“Chi l’ha detto che i cartoni animati sono per bambini?” Questa è la domanda che verrebbe spontanea stando ai risultati di uno studio di un team di ricercatori dell’Università di Ottawa, pubblicato sul British Medical Journal. Certo non si può dire che la loro sia stata un’indagine noiosa! E i risultati sono quantomeno interessanti.
Dopo aver attentamente passato in rassegna i film d’animazione di maggiore successo nella storia del cinema (da Biancaneve e i sette nani del 1937 a Frozen, il regno di ghiaccio del 2013) è stato constatato che nei cartoon si ha un rischio 2,5 volte maggiore di assistere a scene in cui muore uno dei protagonisti rispetto ai film per gli adulti. In particolare, i personaggi più sfortunati sono i genitori dei protagonisti, che hanno una probabilità di morte cinque volte superiore rispetto ai film per adulti (come non ricordare il momento strappalacrime in Bambi?).
Naturalmente, come sottolineano i ricercatori, le cause che portano alla morte di un personaggio sono diverse nei film e nei cartoon.

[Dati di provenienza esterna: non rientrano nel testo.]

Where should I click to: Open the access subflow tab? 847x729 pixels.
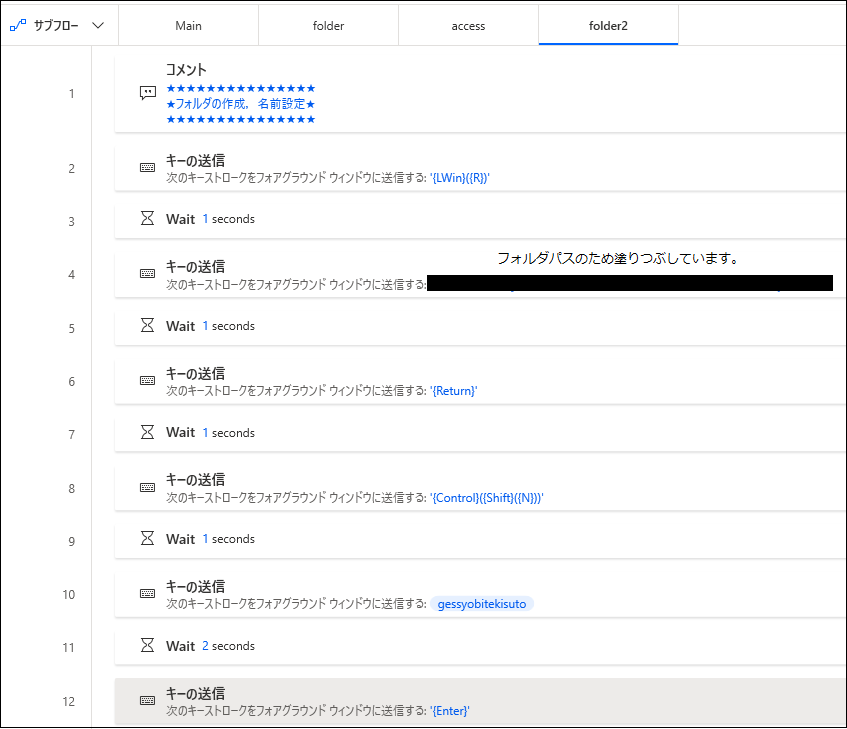(468, 24)
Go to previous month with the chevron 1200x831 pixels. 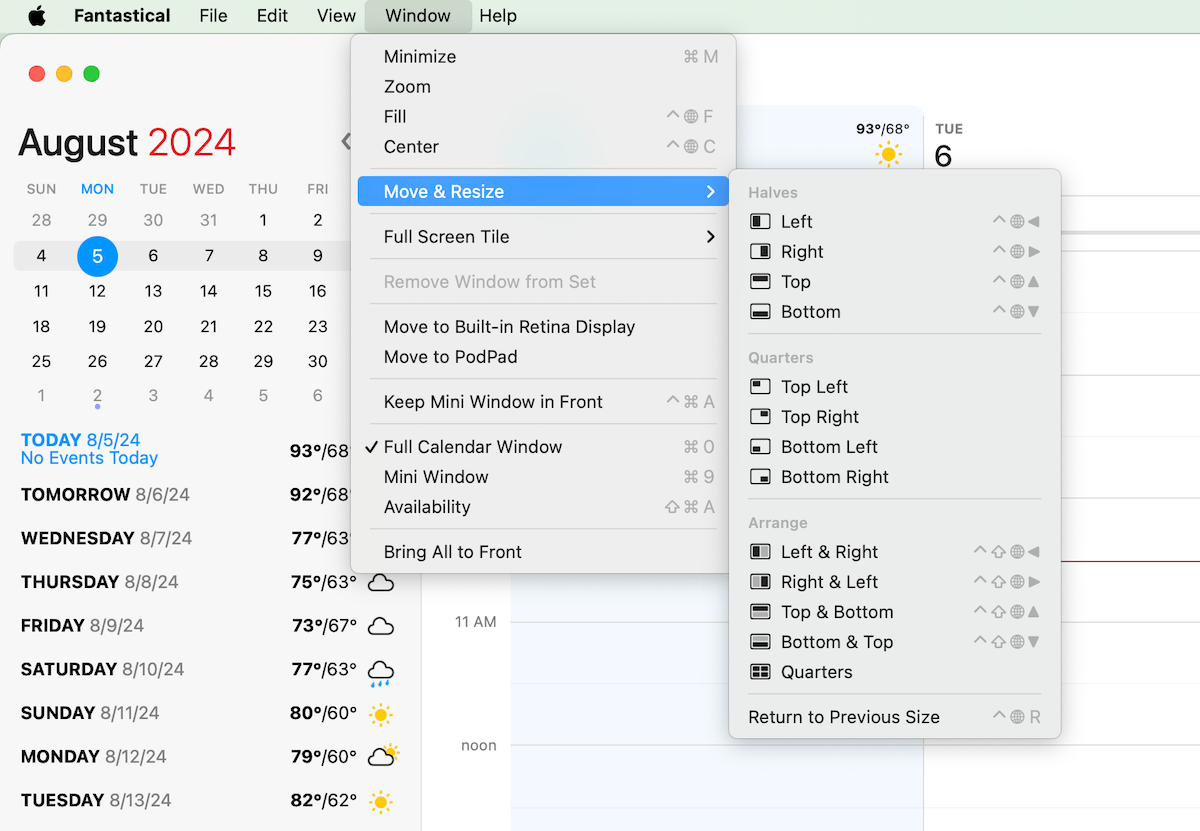[x=346, y=141]
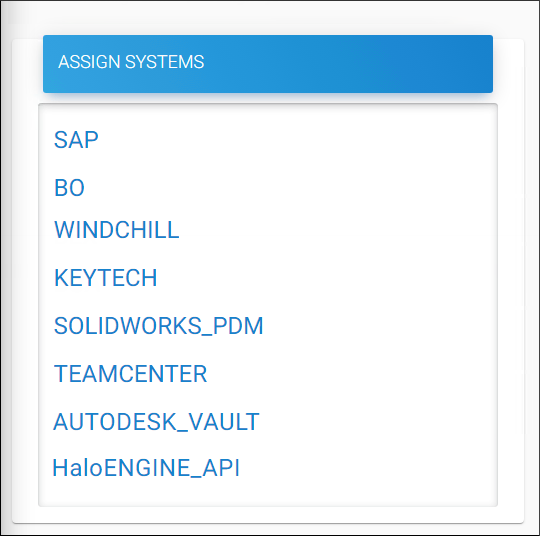Viewport: 540px width, 536px height.
Task: Click the ASSIGN SYSTEMS header bar
Action: coord(268,64)
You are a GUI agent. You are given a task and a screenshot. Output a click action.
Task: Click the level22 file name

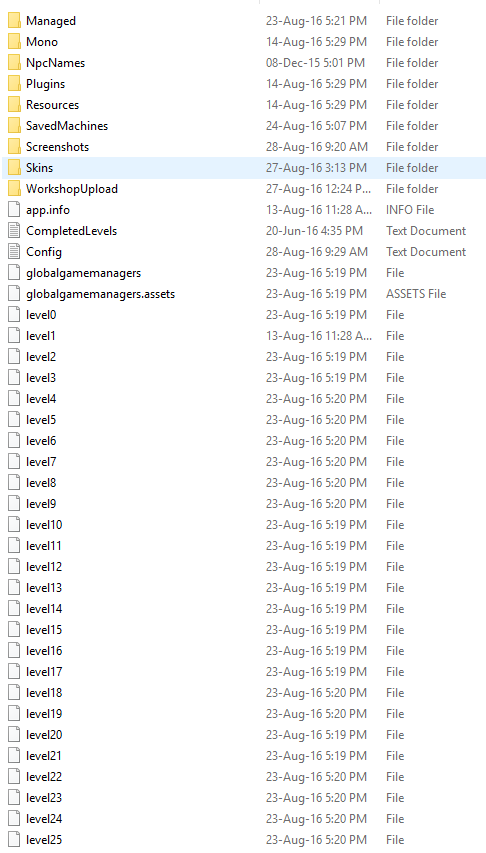(x=44, y=777)
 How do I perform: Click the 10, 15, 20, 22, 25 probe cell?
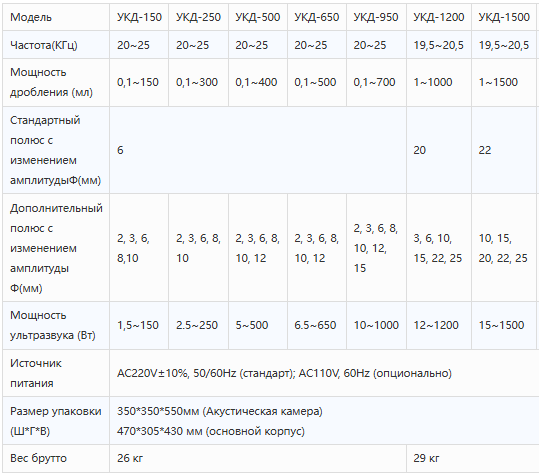(505, 248)
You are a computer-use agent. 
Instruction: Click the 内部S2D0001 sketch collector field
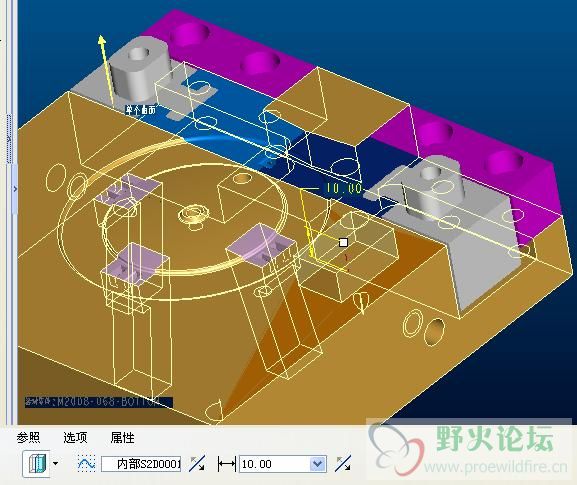coord(141,464)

Nei lungometraggi per adulti le cause più frequenti sono cadute e defenestrazioni (33%) o armi da fuoco (14%), mentre nei cartoni animati prevale l’attacco da parte di animali feroci.

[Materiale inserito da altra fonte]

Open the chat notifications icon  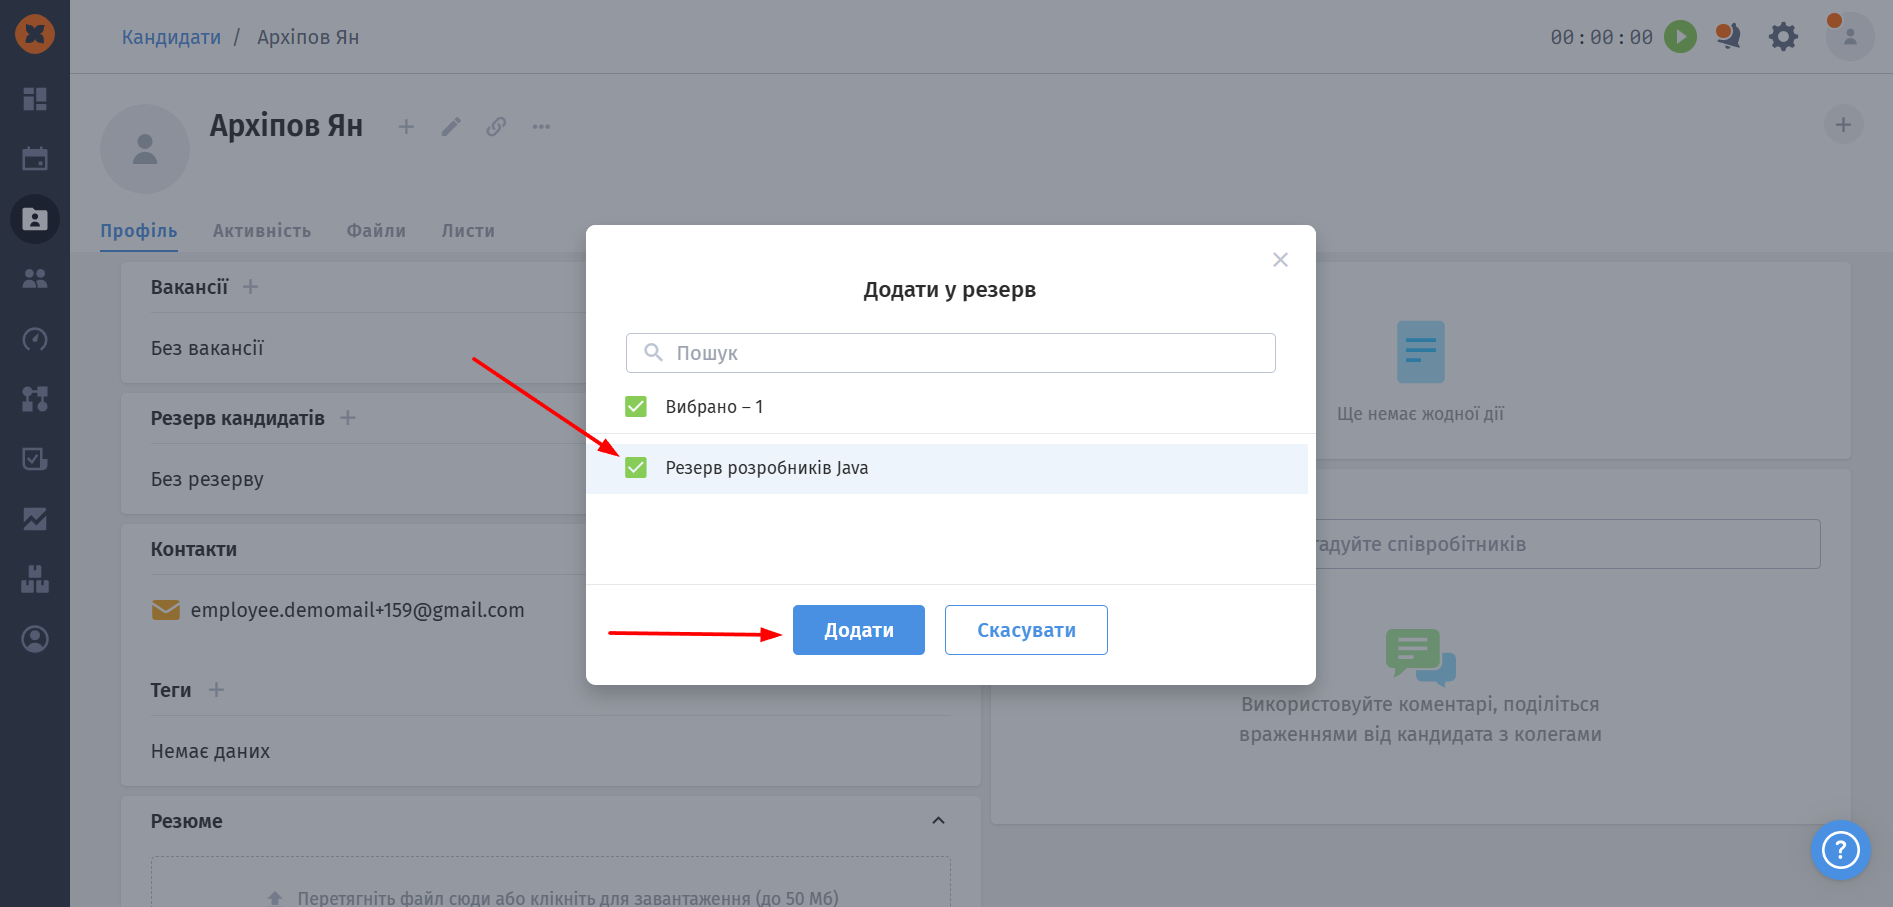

Su questo tema si è espressa la dottoressa Anna Oliviero Ferraris, psicologa e psicoterapeuta, direttrice della rivista Psicologia Contemporanea: “Il problema è che per chi produce i film non c’è differenza tra un bambino di tre anni e uno di dieci, mentre le reazioni sono diverse. Una scena in cui muore un genitore può traumatizzare molto i bimbi sotto i sette anni, lasciando dei segni in quelli più sensibili”. E ancora: “Un bambino piccolo spesso non riesce a collegare le scene più crude con il lieto fine, gli rimangono impresse solo quelle che suscitano le emozioni più forti. Negli altri paesi, soprattutto nel nord Europa, si fanno molte valutazioni anche con gli esperti prima di autorizzare la visione di un film ai bambini, da noi invece tutto è lasciato al mercato”.